TASK STATEMENT >>
Reproduce everything in the population regression notebook from "# Filter the datasets" down to "train_df['AgeGrp'] = train_df['AgeGrp'].astype(int)", unchanged.

PROVIDED PASSAGE >>
## Import Required Libraries

In this section, we import the necessary libraries for our analysis:

- `pandas` for data manipulation and analysis.
- `StandardScaler` from `sklearn.preprocessing` for feature scaling.
- `LinearRegression` from `sklearn.linear_model` for building the regression model.
- `mean_absolute_error`, `mean_squared_error`, and `r2_score` from `sklearn.metrics` for evaluating the model performance.
- `os` for interacting with the operating system, such as creating directories.


In [1]:
# Import required libraries
import pandas as pd
from sklearn.preprocessing import StandardScaler
from sklearn.linear_model import LinearRegression
from sklearn.metrics import mean_absolute_error, mean_squared_error, r2_score
import os

## Load and Preprocess Data

In this section, we load the training and testing datasets, filter them to include only rows where `LocTypeName` is 'Country/Area', and preprocess the `AgeGrp` column.


In [2]:
# Load the training dataset
train_df = pd.read_csv("data/WPP2022_PopulationBySingleAgeSex_Medium_1950-2021.csv", low_memory=False)

# Load the testing dataset
test_df = pd.read_csv("data/WPP2022_PopulationBySingleAgeSex_Medium_2022-2100.csv", low_memory=False)

# Filter the datasets to include only rows where LocTypeName is 'Country/Area'
train_df = train_df[train_df['LocTypeName'] == 'Country/Area']
test_df = test_df[test_df['LocTypeName'] == 'Country/Area']

# Filter the test dataset for the years 2022 to 2024
test_df = test_df[(test_df['Time'] >= 2022) & (test_df['Time'] <= 2024)].copy()

# Change AgeGrp from '100+' to 100 in both datasets
train_df.loc[train_df['AgeGrp'] == '100+', 'AgeGrp'] = 100
test_df.loc[test_df['AgeGrp'] == '100+', 'AgeGrp'] = 100
train_df['AgeGrp'] = train_df['AgeGrp'].astype(int)
test_df['AgeGrp'] = test_df['AgeGrp'].astype(int)

## Scale Features

In this section, we initialize the `StandardScaler`, fit it on the training data, and transform both the training and testing data.


In [3]:
# Initialize the scaler
scaler = StandardScaler()

# Fit the scaler on the training data
scaler.fit(train_df[['Time', 'AgeGrp']])

# Transform the training and testing data
train_df[['Time', 'AgeGrp']] = scaler.transform(train_df[['Time', 'AgeGrp']])
test_df[['Time', 'AgeGrp']] = scaler.transform(test_df[['Time', 'AgeGrp']])

## Perform Regression

In this section, we define a function `perform_regression` to perform linear regression for each `LocID`, evaluate the model, and store the predictions and metrics.


In [4]:
def perform_regression(train_df, test_df):
    # Initialize an empty DataFrame to store combined results
    combined_predictions = pd.DataFrame()
    combined_metrics = pd.DataFrame()

SUPPLIED DATA >>
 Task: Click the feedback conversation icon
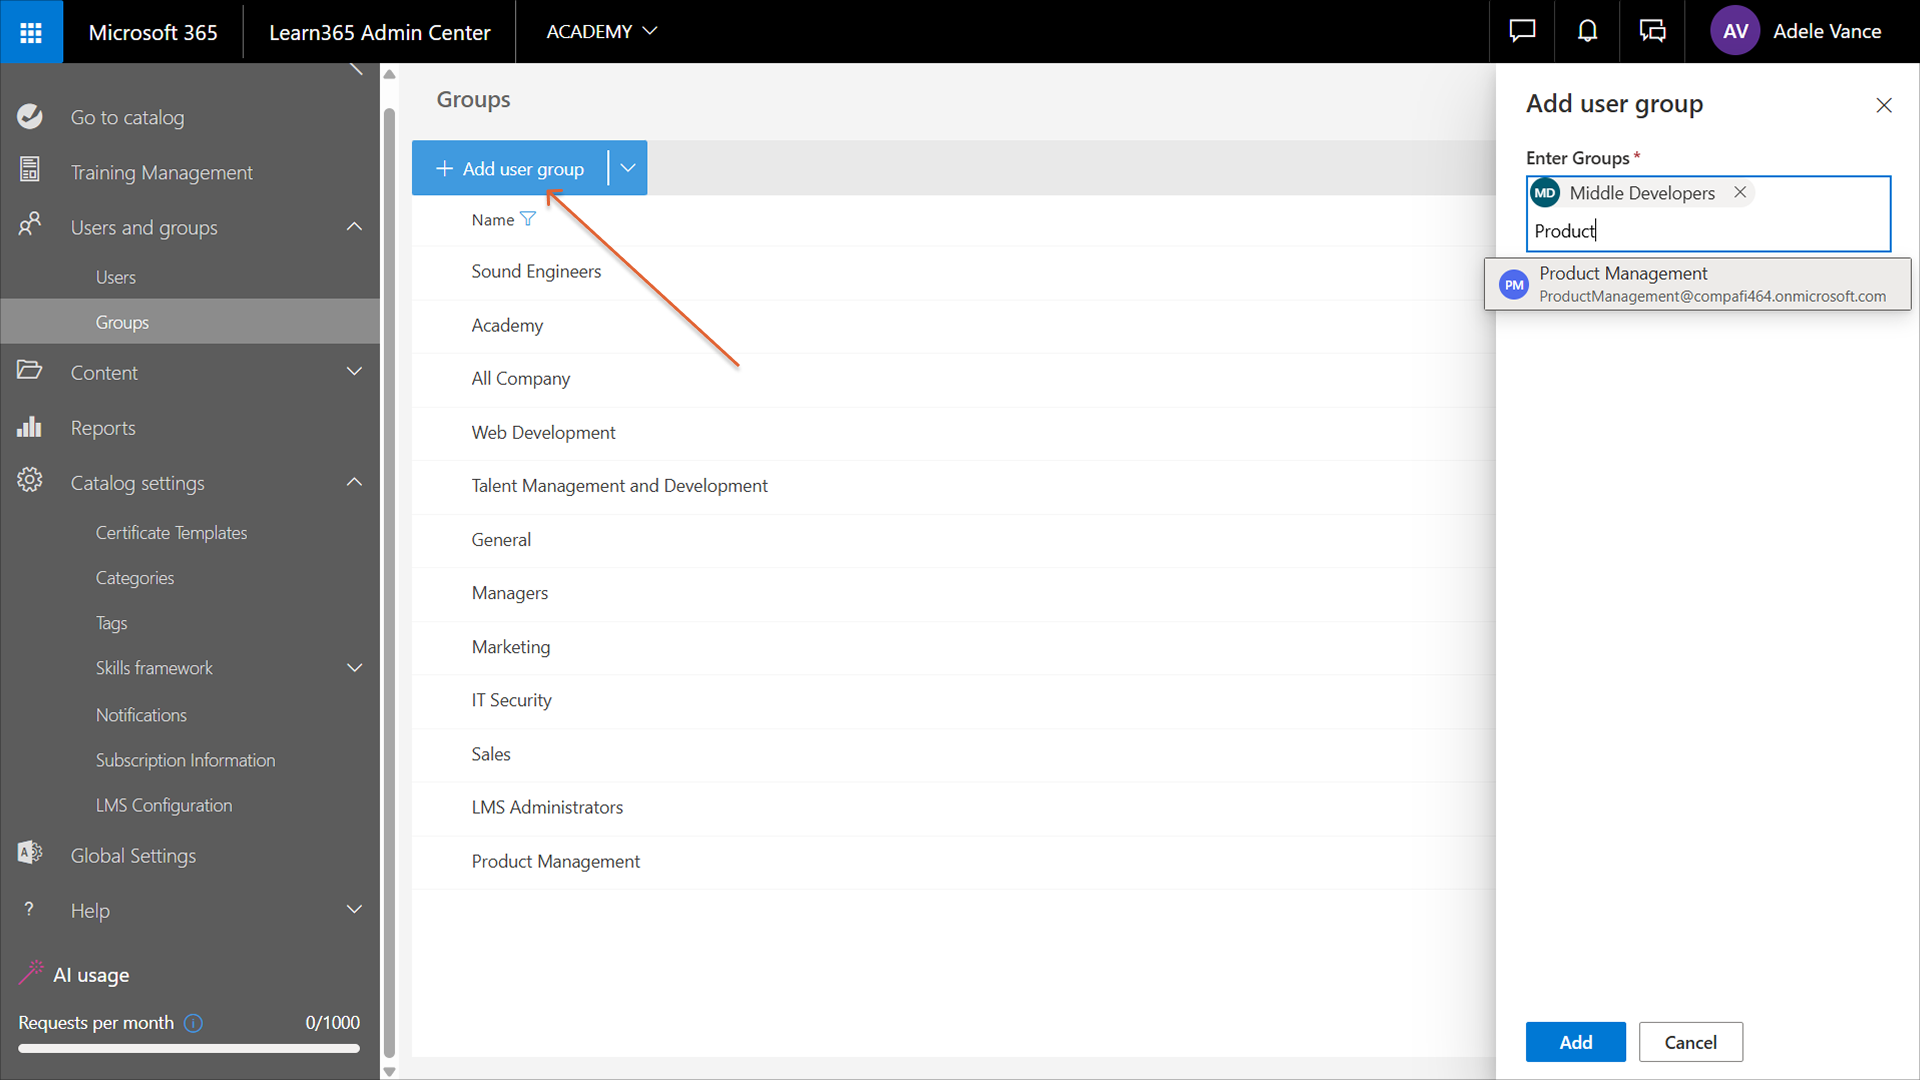point(1652,32)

REPLY >>
# Filter the datasets to include only rows where LocTypeName is 'Country/Area'
train_df = train_df[train_df['LocTypeName'] == 'Country/Area']
test_df = test_df[test_df['LocTypeName'] == 'Country/Area']

# Filter the test dataset for the years 2022 to 2024
test_df = test_df[(test_df['Time'] >= 2022) & (test_df['Time'] <= 2024)].copy()

# Change AgeGrp from '100+' to 100 in both datasets
train_df.loc[train_df['AgeGrp'] == '100+', 'AgeGrp'] = 100
test_df.loc[test_df['AgeGrp'] == '100+', 'AgeGrp'] = 100
train_df['AgeGrp'] = train_df['AgeGrp'].astype(int)